Are you experiencing pain the bar with no weights?
Well if i try and position my arms and hands in standard squat position, then i get a slight pain in my chest, before shoulders start to feel pain. Only because i think they don't stretch out that far. If i hold my arms out stretched to the ends of the bar then i'm fine. Hence why i need to hold onto the plates to try and do squats.
Your shoulder flexibility sucks the dong. It will improve over time but do some arm/shoulder stretches before you squat.
The closer your grip = the tighter your back = the more your back is prepared for big weights.
I need some advice regarding squats, specifically speed or tempo.
What I mean is that during my last squat workout I did 5 sets of 10 with 85kg, however between each rep I had to take 5-10 secs rest (didn't rack the bar just standing with it on my shoulders locked out).
I'm not sure if this "counts" as a set of 10, so tonight I backed it off to 75kg with no rest between reps maybe 1 or 2 seconds during the last reps.
So what is the correct way to perform sets?
Uppon, what is the reason you are squatting? (Your answer will affect where I direct you)
This is a great write up! Just a question. You say don't focus on pushing down with heels but rather focus on forcing the chest up and pushing the back into the bar. This comment is either being misinterpreted by myself, or I am still confused by what is correct. I have recently been accidentally doing this as I have increased the weight and was told not to do this by some other members. Is this comment supposed to be an action or a thought and should I be leading with my chest or simply pushing down on my heels to lift the weight forcing my thighs to take the load.
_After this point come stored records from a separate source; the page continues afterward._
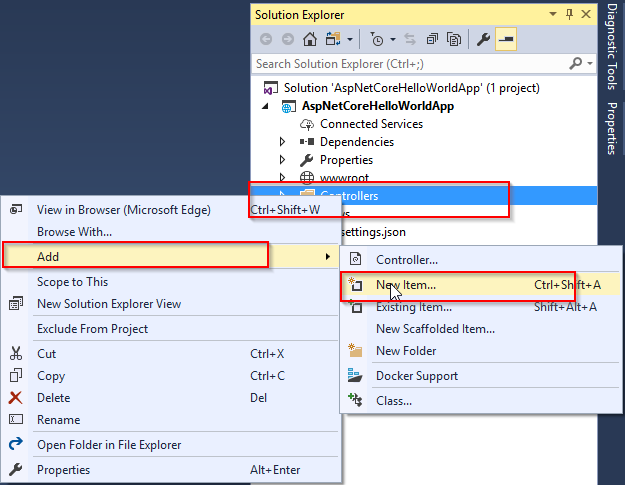Open the Diagnostic Tools side tab
This screenshot has height=485, width=625.
point(612,47)
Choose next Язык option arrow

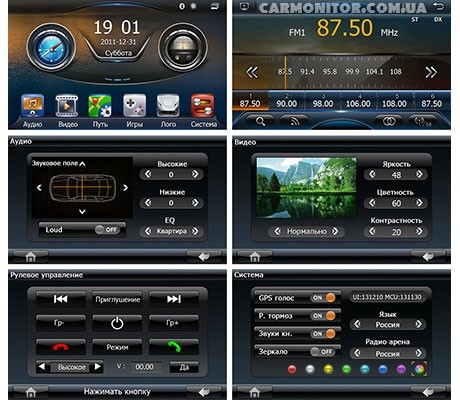[x=418, y=324]
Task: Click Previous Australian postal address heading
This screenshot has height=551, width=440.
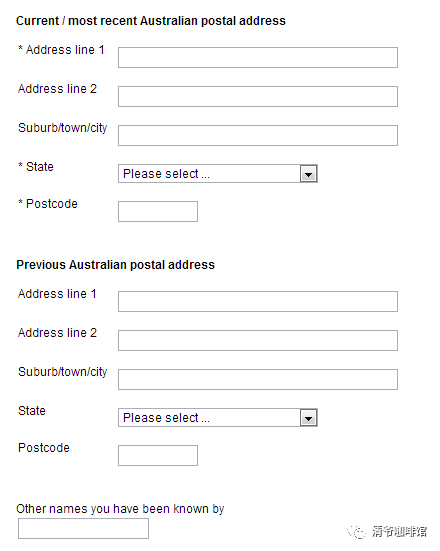Action: pyautogui.click(x=115, y=265)
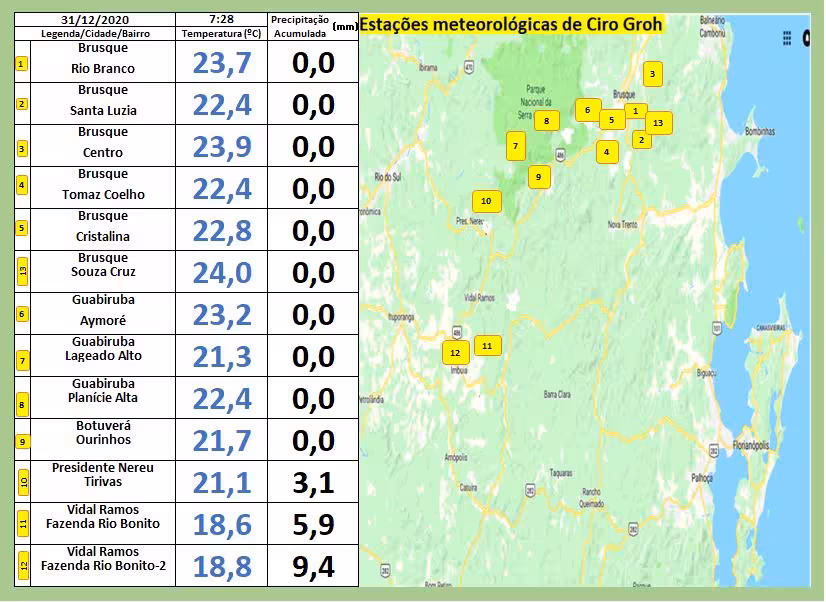The image size is (826, 602).
Task: Select map marker 9 for Botuverá
Action: coord(538,176)
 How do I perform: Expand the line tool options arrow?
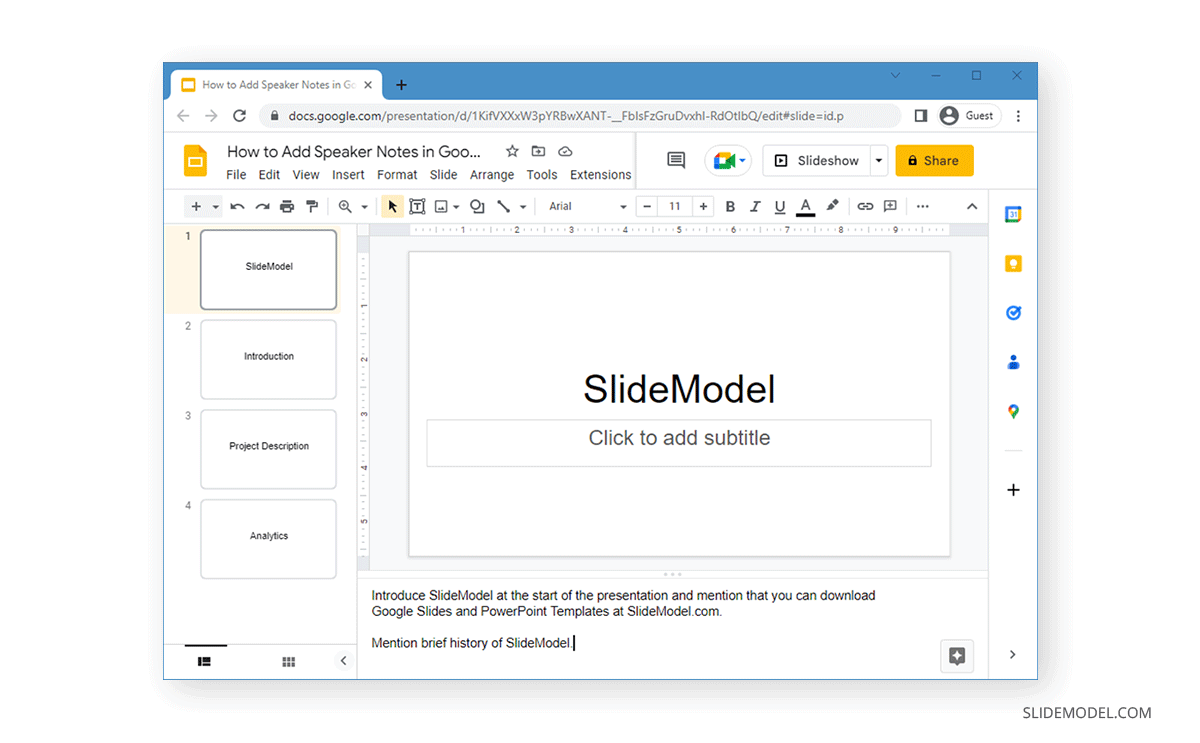point(521,206)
At which point do I lead with the chest because I don't know when it would be too premature?
If on a slightly bent angle and doing a good morning I understand is not right, but it feels so natural to me to want to perform a very under exaggerated good morning while about 2/3 of the way up. I am still confused if I am doing it right or wrong because I was told to maintain the same back angle all the way up but if my back is on a slight angle once I get to the top the squat wouldn't be complete unless I am standing as upright as possible?
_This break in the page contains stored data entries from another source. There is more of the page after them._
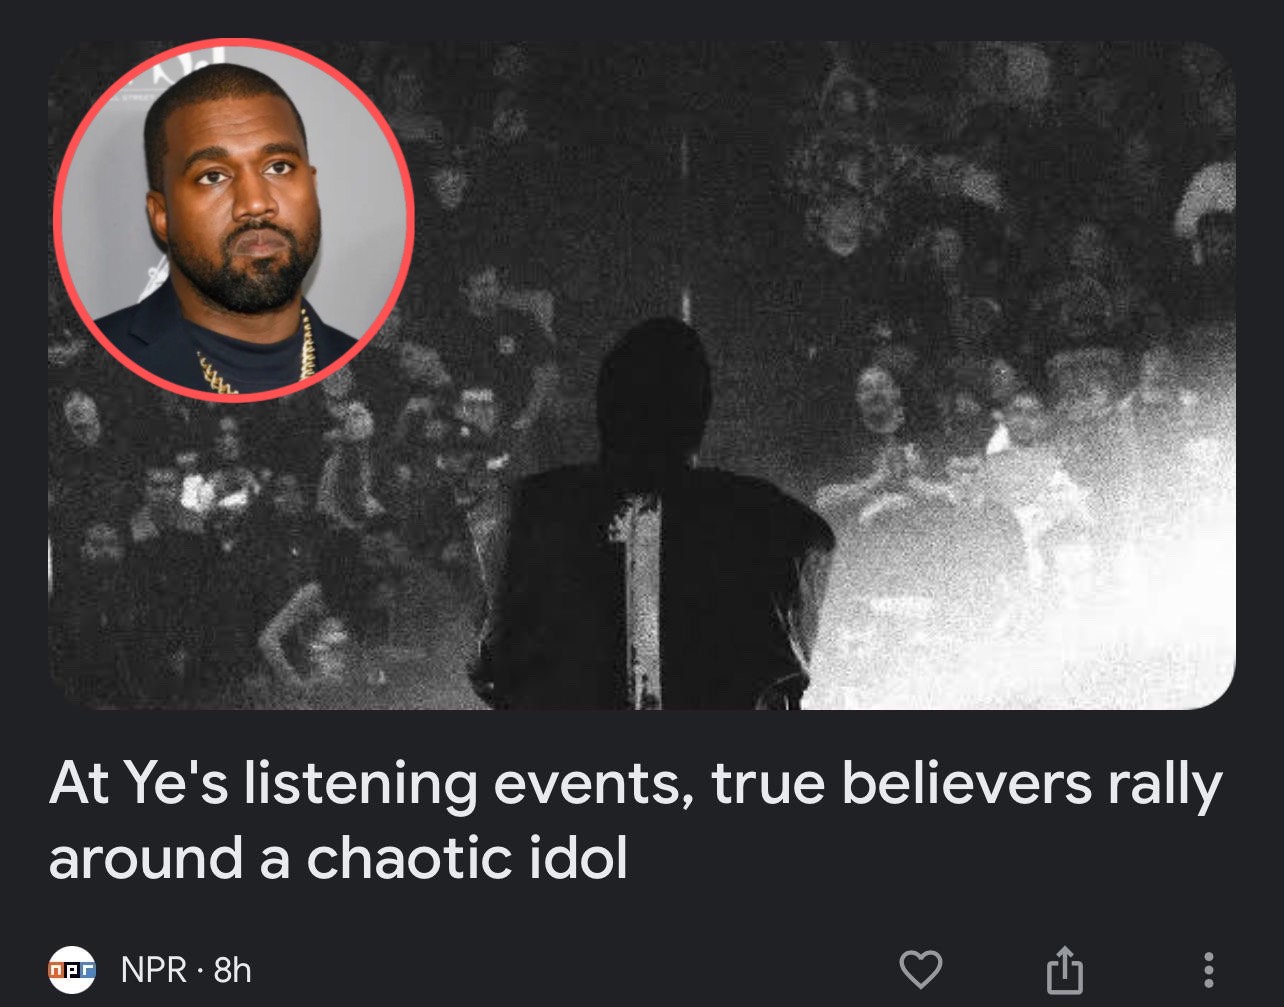This screenshot has width=1284, height=1007.
Task: Open the three-dot more options menu
Action: coord(1208,969)
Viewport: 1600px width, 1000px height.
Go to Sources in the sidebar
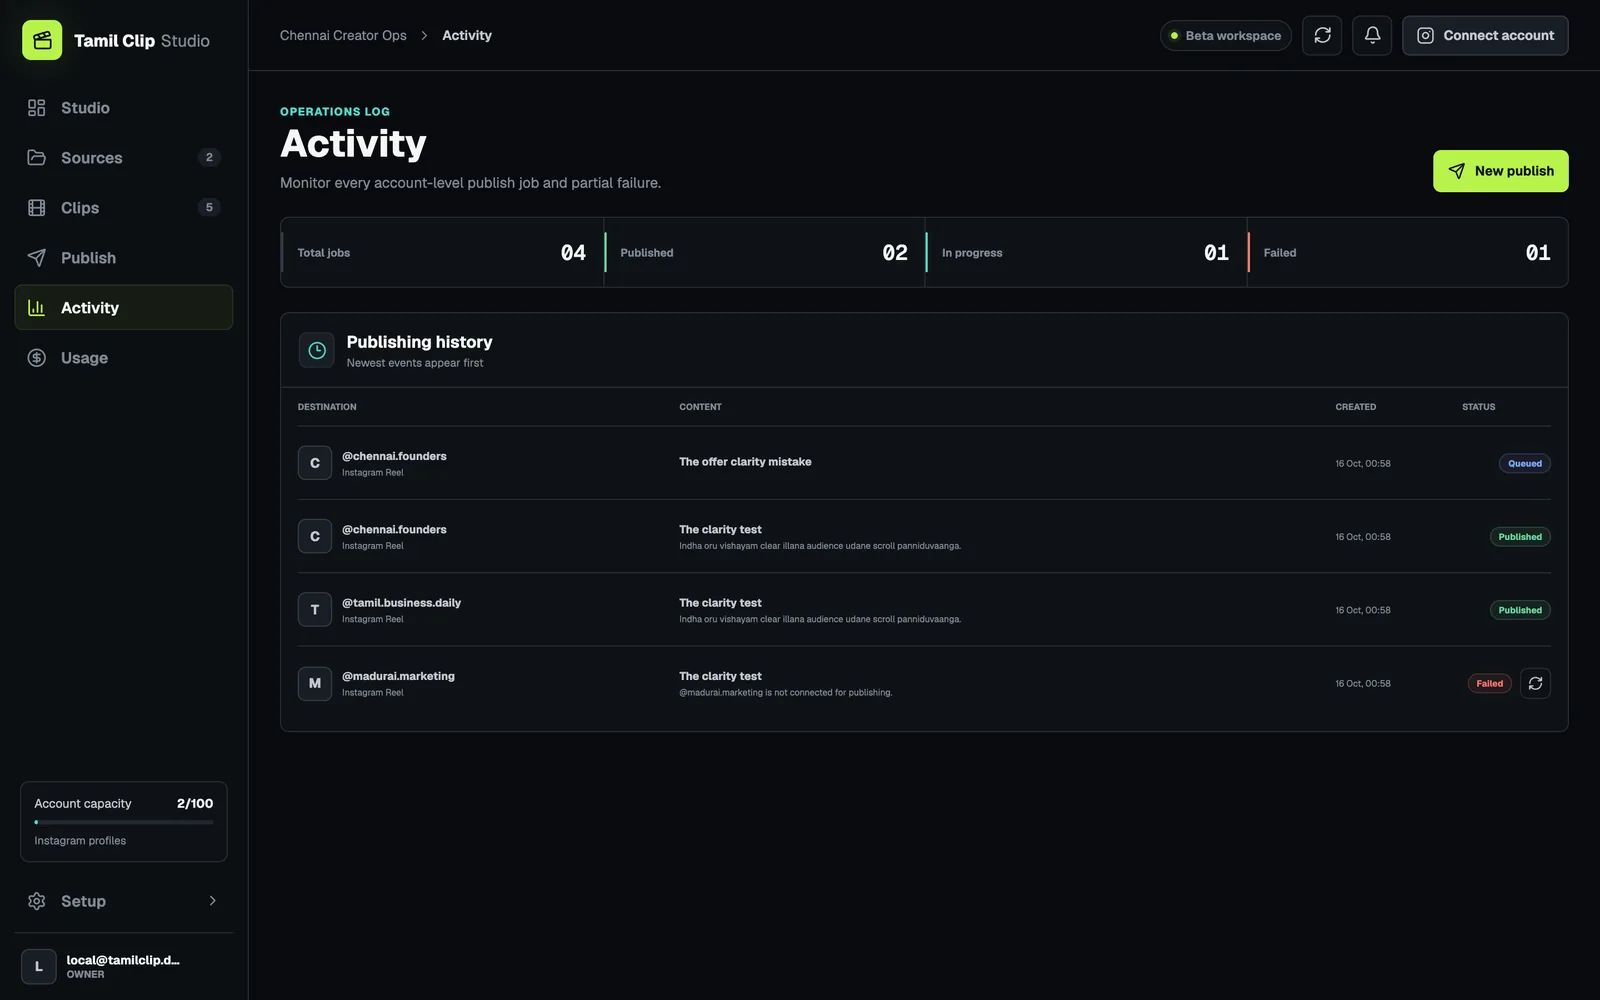pos(124,158)
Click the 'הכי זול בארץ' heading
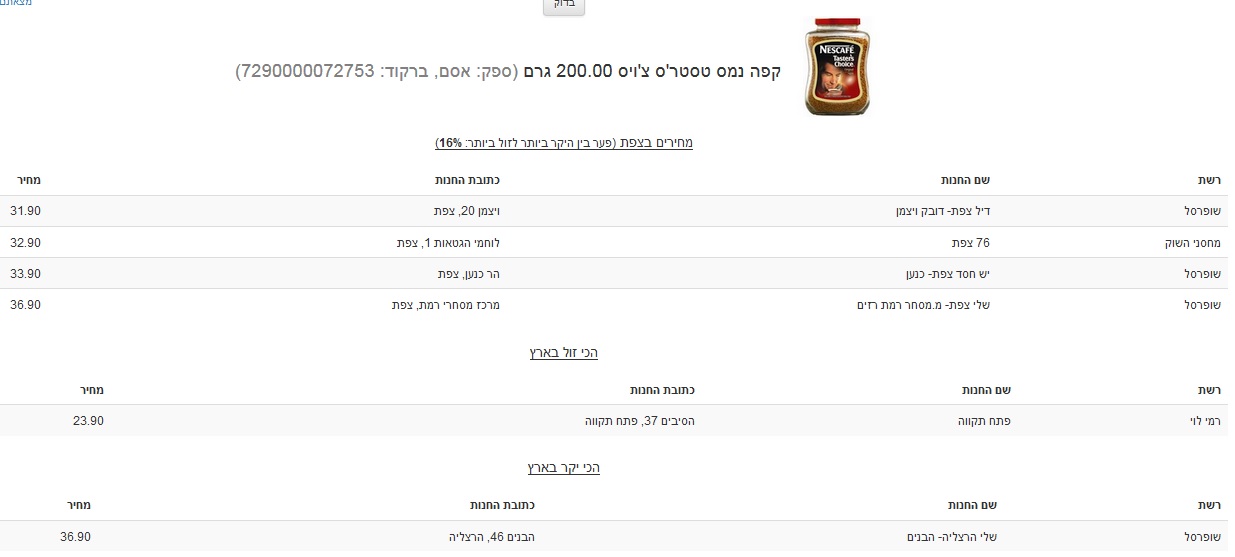Screen dimensions: 1235x557 point(564,353)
Also you mention to keep elbows down and under the bar rather then pulling them back. I notice Rippetoe says to pull them back to create more of a muscle shelf but to me doing it the way you mentioned is far more comfortable.
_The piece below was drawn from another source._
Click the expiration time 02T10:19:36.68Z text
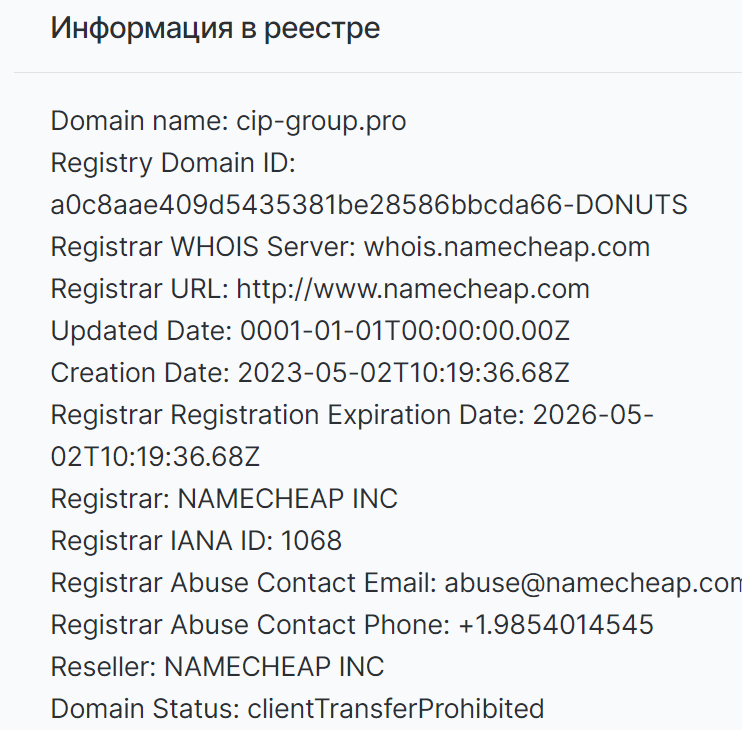Viewport: 742px width, 730px height. click(x=155, y=457)
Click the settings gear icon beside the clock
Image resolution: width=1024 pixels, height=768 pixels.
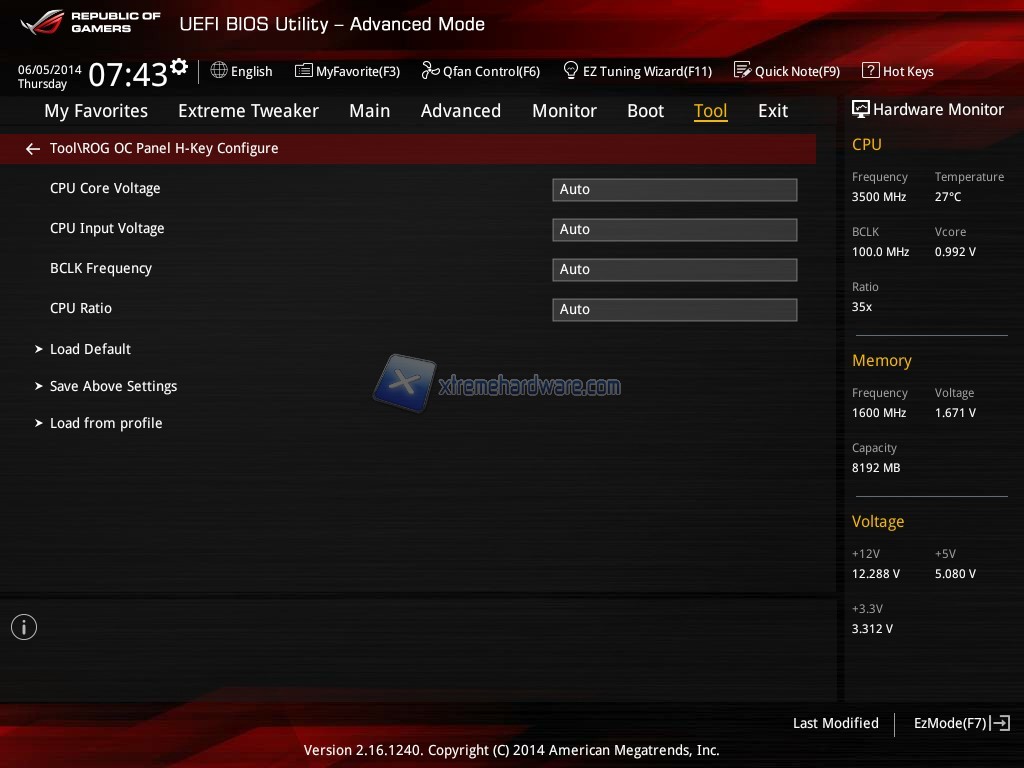(x=179, y=67)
How I am leading with my chest and my form is almost identical to this Mark Rippetoe video below. As you can see towards the end and some of his last squats he really lifts upright with leading from the chest. This is why I am confused.
Mark Rippetoe
whoa yeah, that makes a lot of sense fm dreams!!!!I stick my chest up and focus on my pelvis too I think 'proud' if that makes sense
I'm squatting differently this time around and it seems to be working so im not going to question it.
Using highbar bar placement, highbar stance, but lowbar form and flat shoes. I hit depth ok and the weight is going up each session. After quite a long hiatus i jsut started doing what felt natural. I think i have unusual proportions. (6'3 and most of it is torso)
I'm squatting differently this time around and it seems to be working so im not going to question it.
Using highbar bar placement, highbar stance, but lowbar form and flat shoes. I hit depth ok and the weight is going up each session. After quite a long hiatus i jsut started doing what felt natural. I think i have unusual proportions. (6'3 and most of it is torso)
Sounds quite similar to how I squat. It's also the way that felt 'natural' without consciously thinking of any training cues. I also keep arms fairly close to the shoulders as well.